Answer these questions from the article on the US–Taliban deal.
(a) Who signed the deal for each side?
(b) In return for what did Nixon and Kissinger withdraw from Vietnam?
(c) What were the three tracks of the negotiation with the Taliban?

PASSAGE FOR REVIEW:
>>>>>

US – Taliban deal and its sum for India

Indian External Affairs Minister Dr S. Jaishankar with US Secretary of State Mike Pompeo/ Image: The Hindu

“As a contiguous neighbour, India will continue to extend all support to the Government and people of Afghanistan in realizing their aspirations for a peaceful, democratic and prosperous future where the interest of all sections of Afghan society are protected,” MEA spokesperson Raveesh Kumar.

The United States of America recently signed a landmark agreement with the Taliban insurgents in Doha that could pave the way towards a complete withdrawal of foreign troops from Afghanistan and ending the USA’s eighteen years-long war.

Taliban Peace deal
US-Taliban Peace Accord

The deal was signed by U.S. Special Envoy Ambassador Zalmay Khalilzad and former Taliban deputy leader Mullah Abdul Ghani Baradar. Under the agreement, the US would draw its forces down to 8,600 from 13,000 in the next three-four months, with the remaining US forces withdrawing in 14 months. The complete pullout would depend on the Taliban meeting their commitments to prevent terrorism, including specific obligations to renounce Al-Qaeda and prevent that group and others from using Afghan soil to plot attacks on the US or its allies. The gaps and inconsistencies between the two governments ad to the confusion clearly stating two facts – First, the USA is on its way out and Second, this does not ensure peace for the Afghani people.

A re-labelling of this withdrawal became necessary because a superpower cannot afford to lose war in the election year and as General Mattis puts it “The USA doesn’t lose wars, it simply loses interest”. The same thing happened during the US – Vietnam war when the then US President Richard Nixon and the National Security Advisor Henry Kissinger completely withdrew from Vietnam in return for the release of US prisoners of war and a ceasefire lasting a decent interval of time. To win his re-election, Nixon had promised an honourable peace and delivered a delayed defeat.

A three-way negotiation ensued with the Taliban. First was the Doha track with the Taliban; the second was with Islamabad/Rawalpindi and the third was with Kabul to ensure that the Afghan government would accept the outcome. The dice were loaded because Taliban and Pakistan negotiated as a team. Mr Khalilzad knew full well that he was not negotiating an Afghan peace deal; he was negotiating a “managed” U.S. exit. The timeline too was clear. U.S. President Donald Trump had repeatedly declared that “great nations do not fight endless wars”; his re-election is due in the fall of 2020. Within 24 hours of the much-publicized deal, violence and major disagreements about the deal began erupting in Afghanistan. Given that the Taliban negotiated from a position of strength, the Trump administration from weakness and little political will, and that the Ashraf Ghani administration in Afghanistan was by and large a clueless bystander in all of this, means that the country is perhaps on the verge of yet another long-drawn-out and internecine battle.

<<<<<

RECORD SET:
>>>>>

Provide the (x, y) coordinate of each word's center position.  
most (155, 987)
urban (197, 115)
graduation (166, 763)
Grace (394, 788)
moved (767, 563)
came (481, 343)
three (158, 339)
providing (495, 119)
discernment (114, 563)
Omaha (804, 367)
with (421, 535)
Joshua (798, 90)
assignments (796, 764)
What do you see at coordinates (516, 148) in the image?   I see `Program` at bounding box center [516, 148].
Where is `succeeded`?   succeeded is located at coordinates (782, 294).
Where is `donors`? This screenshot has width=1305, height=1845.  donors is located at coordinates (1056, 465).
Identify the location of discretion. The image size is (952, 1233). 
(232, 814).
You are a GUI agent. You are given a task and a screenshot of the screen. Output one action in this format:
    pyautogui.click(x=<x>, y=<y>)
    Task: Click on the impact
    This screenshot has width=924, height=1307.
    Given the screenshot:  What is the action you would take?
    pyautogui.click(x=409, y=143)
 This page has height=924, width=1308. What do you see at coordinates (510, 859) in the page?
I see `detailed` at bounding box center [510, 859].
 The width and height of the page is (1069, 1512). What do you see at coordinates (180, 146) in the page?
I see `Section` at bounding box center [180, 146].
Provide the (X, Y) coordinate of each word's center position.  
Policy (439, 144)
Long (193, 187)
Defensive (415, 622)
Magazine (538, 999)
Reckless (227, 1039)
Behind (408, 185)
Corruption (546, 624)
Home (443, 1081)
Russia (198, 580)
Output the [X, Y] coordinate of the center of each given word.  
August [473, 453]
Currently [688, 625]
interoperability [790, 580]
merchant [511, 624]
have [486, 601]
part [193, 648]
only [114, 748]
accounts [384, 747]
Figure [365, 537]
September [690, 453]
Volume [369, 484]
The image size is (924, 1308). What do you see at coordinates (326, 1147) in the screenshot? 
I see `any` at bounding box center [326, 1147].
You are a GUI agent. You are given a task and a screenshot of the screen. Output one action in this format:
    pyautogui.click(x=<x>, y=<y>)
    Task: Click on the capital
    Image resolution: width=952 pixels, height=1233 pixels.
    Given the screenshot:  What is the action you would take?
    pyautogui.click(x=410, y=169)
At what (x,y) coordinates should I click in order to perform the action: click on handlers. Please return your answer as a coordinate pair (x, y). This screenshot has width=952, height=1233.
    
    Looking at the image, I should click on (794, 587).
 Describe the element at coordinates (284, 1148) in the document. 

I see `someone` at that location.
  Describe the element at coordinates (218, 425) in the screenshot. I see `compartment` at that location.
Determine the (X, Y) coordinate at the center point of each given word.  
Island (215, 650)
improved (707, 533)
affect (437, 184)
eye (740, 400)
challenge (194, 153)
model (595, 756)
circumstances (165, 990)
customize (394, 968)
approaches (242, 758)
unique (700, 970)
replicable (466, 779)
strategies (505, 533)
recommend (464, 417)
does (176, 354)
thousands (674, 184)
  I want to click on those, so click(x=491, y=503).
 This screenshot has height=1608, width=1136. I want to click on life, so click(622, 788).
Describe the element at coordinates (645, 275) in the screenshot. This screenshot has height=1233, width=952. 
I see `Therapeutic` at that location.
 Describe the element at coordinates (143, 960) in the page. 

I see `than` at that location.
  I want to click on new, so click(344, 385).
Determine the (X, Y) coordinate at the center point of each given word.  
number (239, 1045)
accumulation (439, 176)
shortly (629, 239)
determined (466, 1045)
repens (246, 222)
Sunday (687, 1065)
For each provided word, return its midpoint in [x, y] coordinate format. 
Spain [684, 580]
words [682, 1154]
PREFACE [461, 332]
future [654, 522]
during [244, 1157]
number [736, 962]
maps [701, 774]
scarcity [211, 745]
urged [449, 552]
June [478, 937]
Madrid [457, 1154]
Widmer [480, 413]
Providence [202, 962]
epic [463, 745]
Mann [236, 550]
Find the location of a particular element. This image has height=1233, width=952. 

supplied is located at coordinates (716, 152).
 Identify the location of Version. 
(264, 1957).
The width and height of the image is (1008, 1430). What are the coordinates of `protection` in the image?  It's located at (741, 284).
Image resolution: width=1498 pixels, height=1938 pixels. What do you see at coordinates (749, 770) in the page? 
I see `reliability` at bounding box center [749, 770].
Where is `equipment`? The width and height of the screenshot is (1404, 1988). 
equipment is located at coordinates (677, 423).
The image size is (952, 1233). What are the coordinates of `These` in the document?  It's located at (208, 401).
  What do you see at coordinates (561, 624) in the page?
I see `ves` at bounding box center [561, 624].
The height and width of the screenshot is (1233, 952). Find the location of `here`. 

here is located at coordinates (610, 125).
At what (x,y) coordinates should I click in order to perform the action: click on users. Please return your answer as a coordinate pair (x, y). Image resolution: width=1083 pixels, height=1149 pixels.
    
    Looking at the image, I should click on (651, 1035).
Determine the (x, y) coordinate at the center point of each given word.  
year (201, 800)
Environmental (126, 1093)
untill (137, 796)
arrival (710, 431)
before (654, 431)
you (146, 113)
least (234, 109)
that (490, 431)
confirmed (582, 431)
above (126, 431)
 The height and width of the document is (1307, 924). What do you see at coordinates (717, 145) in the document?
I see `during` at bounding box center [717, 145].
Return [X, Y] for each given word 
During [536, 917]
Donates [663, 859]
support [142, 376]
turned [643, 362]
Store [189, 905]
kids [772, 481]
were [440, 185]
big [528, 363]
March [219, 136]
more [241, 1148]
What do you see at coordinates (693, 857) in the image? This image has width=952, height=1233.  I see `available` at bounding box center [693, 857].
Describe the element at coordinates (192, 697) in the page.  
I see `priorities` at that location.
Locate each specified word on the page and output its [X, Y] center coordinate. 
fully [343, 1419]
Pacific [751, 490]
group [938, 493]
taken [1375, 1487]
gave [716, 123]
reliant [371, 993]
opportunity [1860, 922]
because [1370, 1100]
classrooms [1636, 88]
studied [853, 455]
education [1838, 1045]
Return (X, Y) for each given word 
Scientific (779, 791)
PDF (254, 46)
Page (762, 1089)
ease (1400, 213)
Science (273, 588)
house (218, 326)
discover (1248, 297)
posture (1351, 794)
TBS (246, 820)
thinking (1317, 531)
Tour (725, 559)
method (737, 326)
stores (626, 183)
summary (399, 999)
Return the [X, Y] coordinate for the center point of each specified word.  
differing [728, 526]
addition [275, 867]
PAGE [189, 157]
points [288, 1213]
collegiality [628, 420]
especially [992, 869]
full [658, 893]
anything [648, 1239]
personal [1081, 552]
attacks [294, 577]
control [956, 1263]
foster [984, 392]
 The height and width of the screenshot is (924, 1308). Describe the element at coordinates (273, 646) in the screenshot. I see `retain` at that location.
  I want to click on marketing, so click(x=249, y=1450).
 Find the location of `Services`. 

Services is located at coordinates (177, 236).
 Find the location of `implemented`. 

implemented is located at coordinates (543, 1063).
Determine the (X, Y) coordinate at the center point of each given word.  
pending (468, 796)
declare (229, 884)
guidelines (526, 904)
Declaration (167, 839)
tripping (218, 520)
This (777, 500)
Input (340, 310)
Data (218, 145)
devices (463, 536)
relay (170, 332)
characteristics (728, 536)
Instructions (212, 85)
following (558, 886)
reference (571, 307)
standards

<<<<<

EXPECTED ANSWER:
(a) U.S. Special Envoy Ambassador Zalmay Khalilzad and former Taliban deputy leader Mullah Abdul Ghani Baradar.
(b) The release of US prisoners of war and a ceasefire lasting a decent interval of time.
(c) The Doha track with the Taliban, a track with Islamabad/Rawalpindi, and a track with Kabul.